Les ambitions expansionnistes toujours croissantes de Spotify compliquent encore davantage les choses. Poussée par une structure en quête de profit qui la pousse à trouver continuellement de nouveaux terrains à conquérir, l’entreprise a passé une grande partie de ces dernières années à essayer de diversifier sa chaîne d’approvisionnement. J'ai commencé à écrire sur le monde du podcast, et une bonne partie de son histoire récente raconte l'histoire de l'incursion de Spotify alors qu'il s'efforce de devenir un guichet unique pour tous les produits audio. Récemment, il a même commencé à essayer de se lancer dans la vidéo numérique, avide de chasser les dollars publicitaires dominés par YouTube. Toutes ces machinations sont au service de la métrique principale qu’ils doivent rechercher, à savoir le temps passé sur la plateforme. Pelly cite un ancien employé qui se souvient que le PDG Daniel Ek a déclaré que « le seul concurrent de l'entreprise est le silence », illustrant le terrain arrogant et expansif que Spotify considère comme sa porte d'entrée dans la vie du consommateur. Cette déclaration reflète les ambitions totalisantes de Spotify, faisant écho à une déclaration assez similaire, Ted Sarandos, PDG de Netflix, en 2017, soulignant le potentiel de la plateforme auprès des investisseurs : « Lorsque vous regardez une émission de Netflix et que vous en devenez accro, vous restez éveillé tard le soir. »,il a dit. "Nous sommes en concurrence avec le sommeil, à la marge." Cet écho est logique, dans la mesure où Spotify et Netflix sont des expressions spécifiques de la manière dont les plateformes technologiques en général ont réussi à coloniser nos vies entières.

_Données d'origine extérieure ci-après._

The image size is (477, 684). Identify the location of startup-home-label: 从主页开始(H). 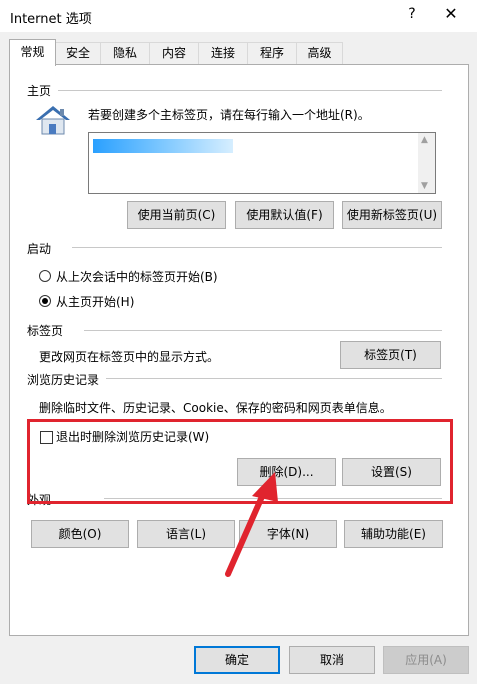
(95, 302).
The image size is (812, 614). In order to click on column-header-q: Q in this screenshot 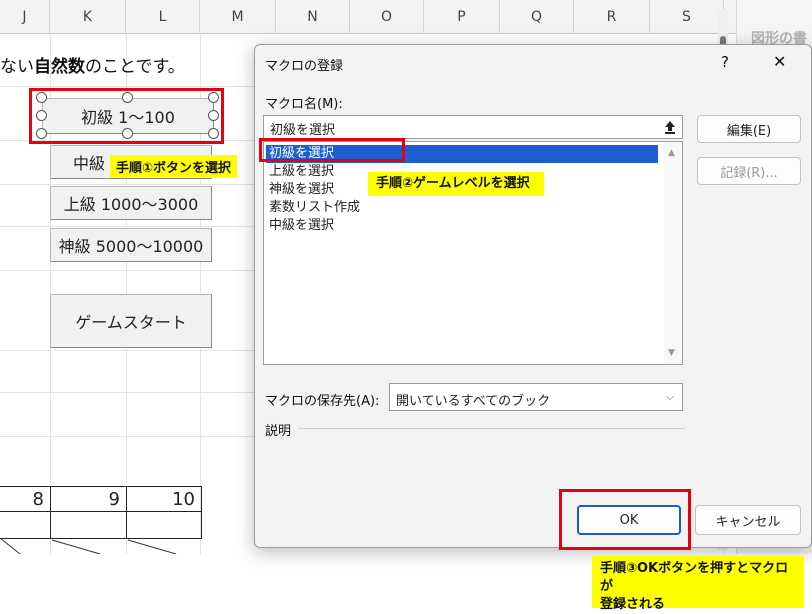, I will do `click(537, 17)`.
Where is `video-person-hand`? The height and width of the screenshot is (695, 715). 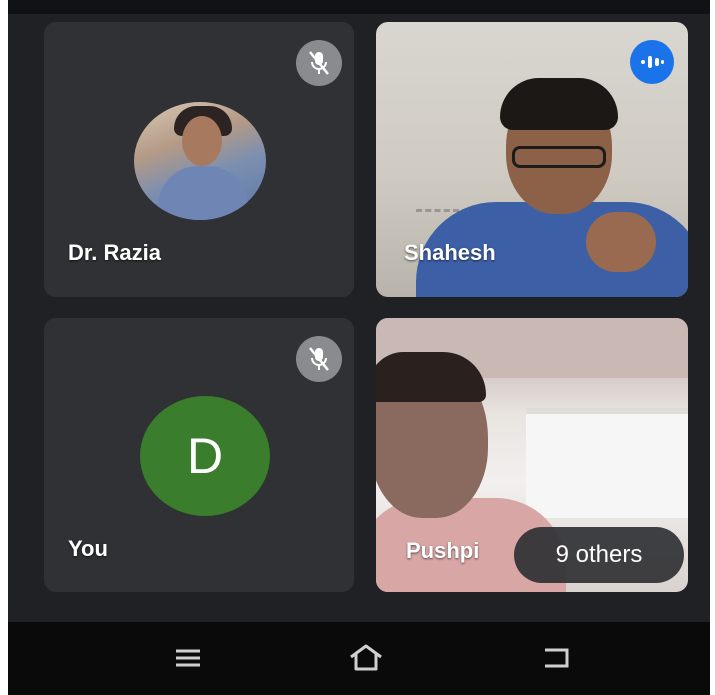 video-person-hand is located at coordinates (621, 242).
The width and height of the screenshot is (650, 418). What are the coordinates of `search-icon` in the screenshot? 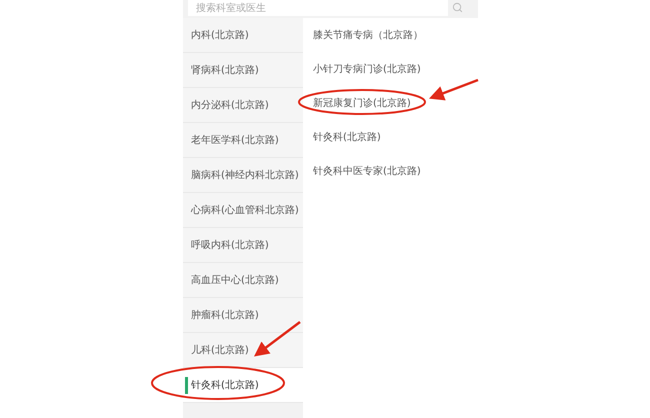 It's located at (458, 8).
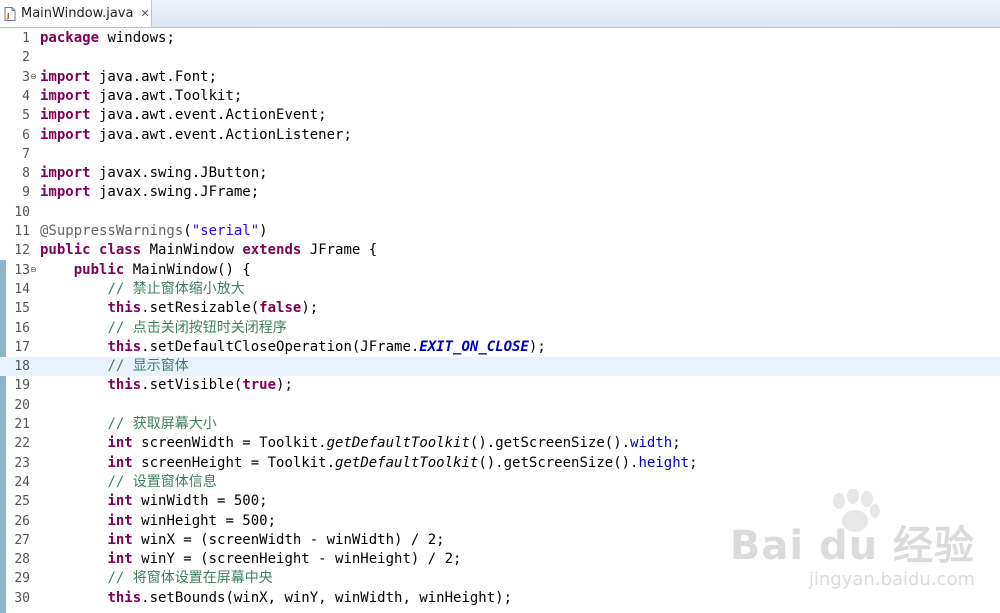 This screenshot has height=613, width=1000. What do you see at coordinates (500, 290) in the screenshot?
I see `code-line: 14 // 禁止窗体缩小放大` at bounding box center [500, 290].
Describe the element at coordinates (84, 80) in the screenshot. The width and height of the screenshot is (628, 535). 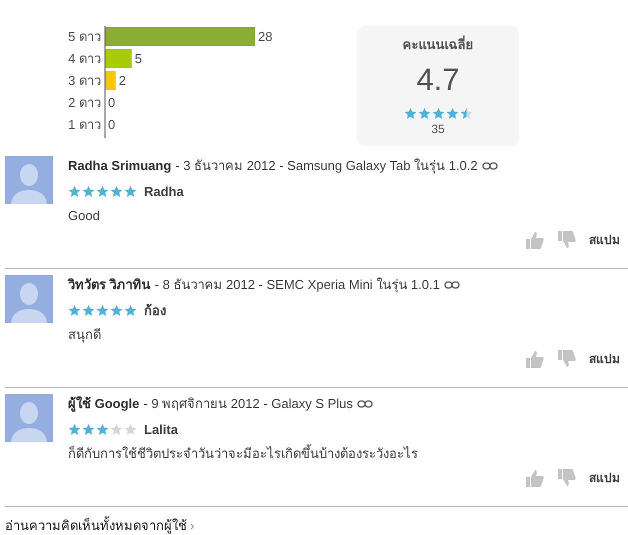
I see `axis-label: 3 ดาว` at that location.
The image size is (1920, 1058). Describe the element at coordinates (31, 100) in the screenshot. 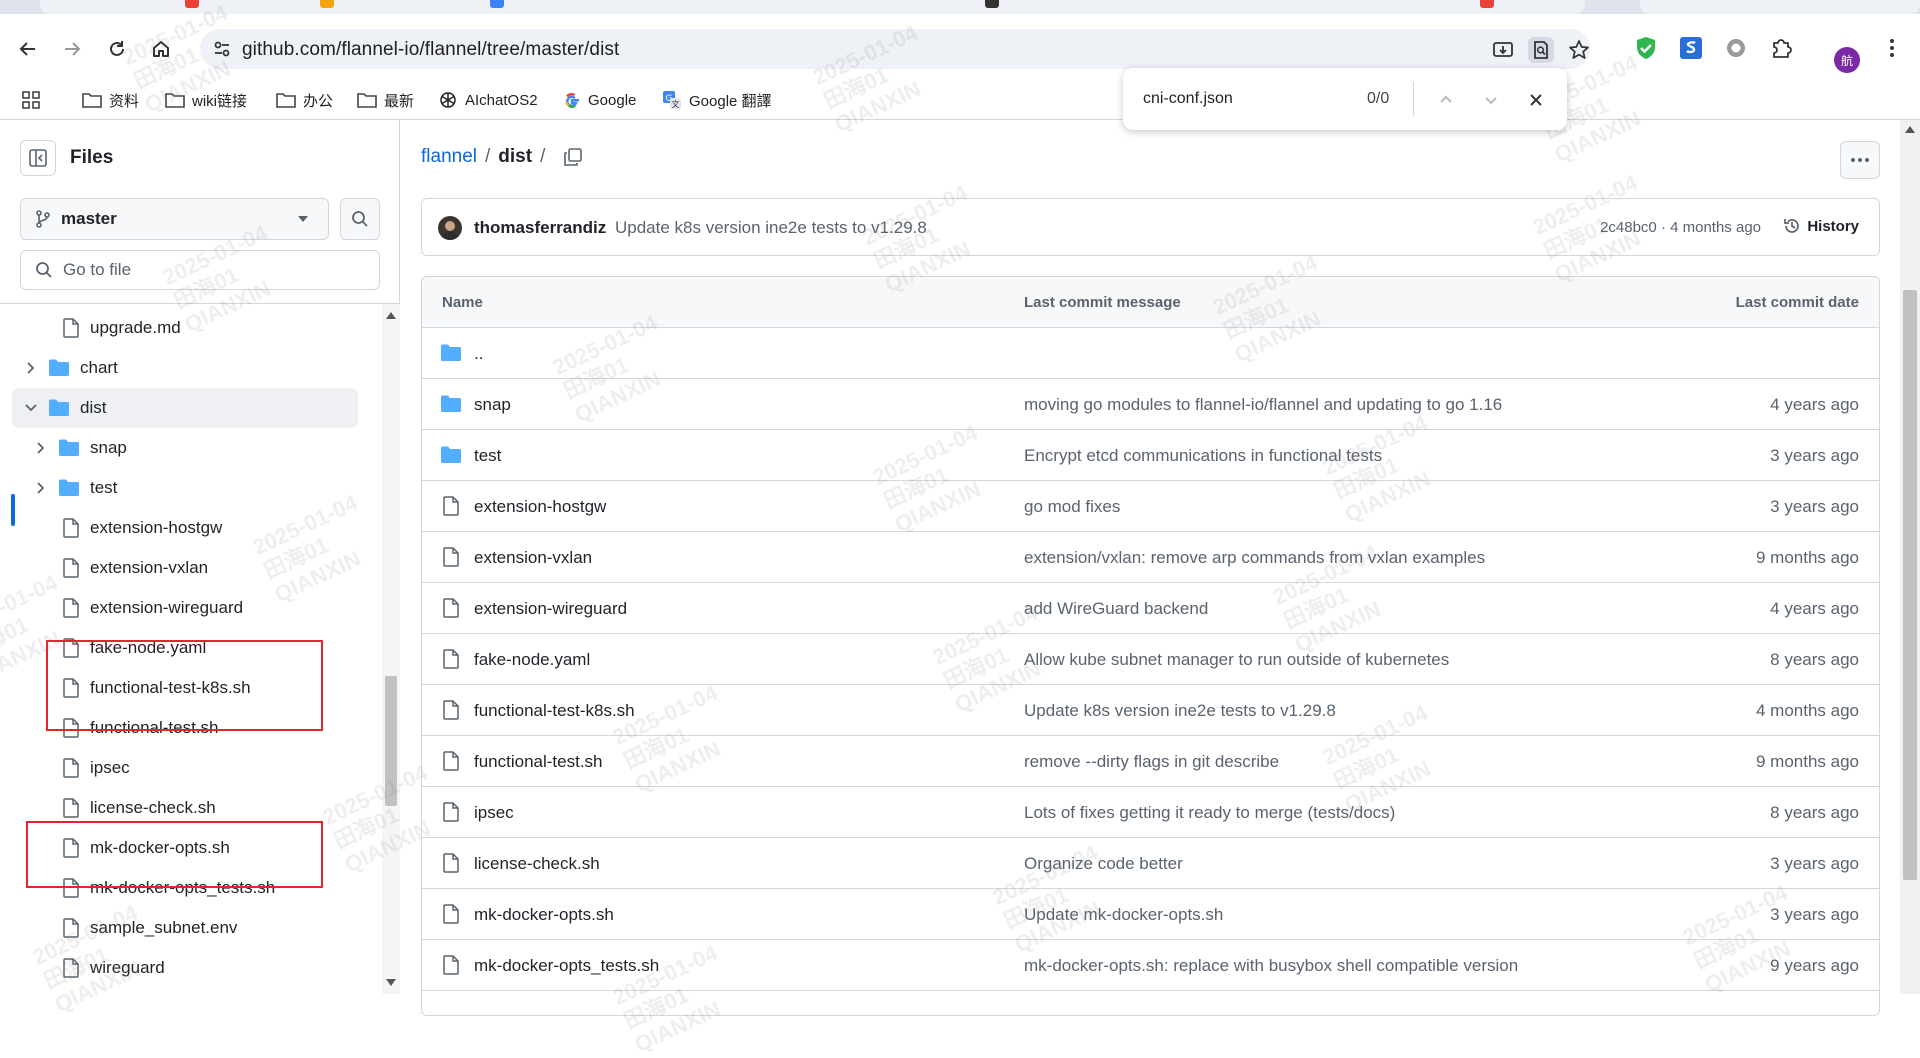

I see `apps-grid-button` at that location.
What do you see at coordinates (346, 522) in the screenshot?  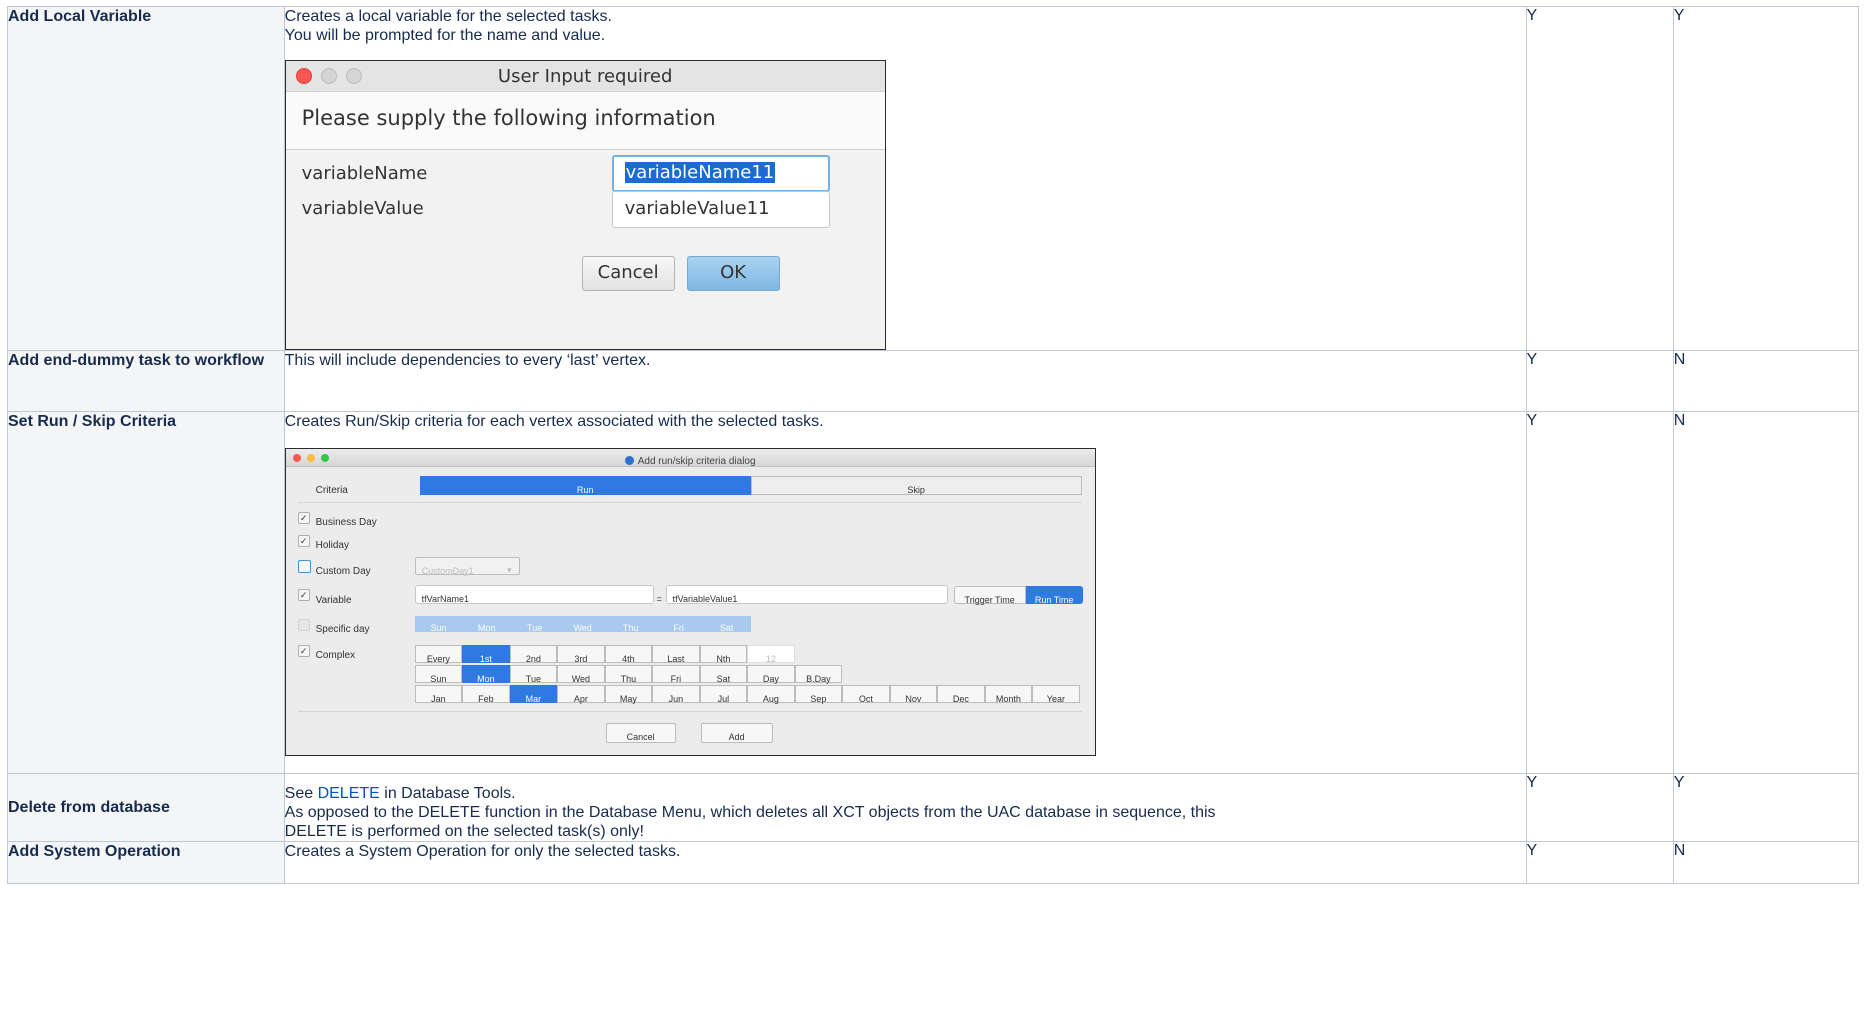 I see `business-day-label: Business Day` at bounding box center [346, 522].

Alors, comment sortir de cet enfer ? Pelly nous incite à penser au-delà de placer nos espoirs dans une nouvelle innovation technique ou dans une start-up pour « réparer » le streaming musical, sans parler de l’industrie musicale, car ce sont les systèmes commerciaux, politiques et culturels plus vastes qui nous ont conduits à un lieu où nous, en tant que société, avons permis que la musique et l’art soient si complètement dévalorisés. « Nous ne pouvons pas simplement penser à changer la musique ou à changer la technologie musicale », écrit-elle. « Cela ne suffit pas. Nous devons réfléchir au monde dans lequel nous voulons vivre et à la place de la musique dans cette vision. Essentiellement, elle plaide pour la révolution, et elle pimenteMachine à humeurLe dernier chapitre présente divers exemples de la façon dont les gens du monde entier tentent de jeter les graines de cette révolution avec des projets localisés immédiats, comme des bibliothèques publiques servant d'archives et la formation de coopératives musicales. C’est une note d’espoir qui semble inévitablement bien trop petite, peut-être précieuse, compte tenu de l’ampleur écrasante du problème structurel. Mais il faut bien commencer quelque part, et dans tous les cas, il y a une ligne directrice dans les projets qu'elle met en avant : ils mettent tous l'accent sur le fait de s'éloigner de l'écran pour s'engager dans des communautés et des espaces du monde réel. C’est peut-être l’expression la plus claire de la réponse. Pour sortir de cet enfer numérique, vous devriez probablement le quitter littéralement.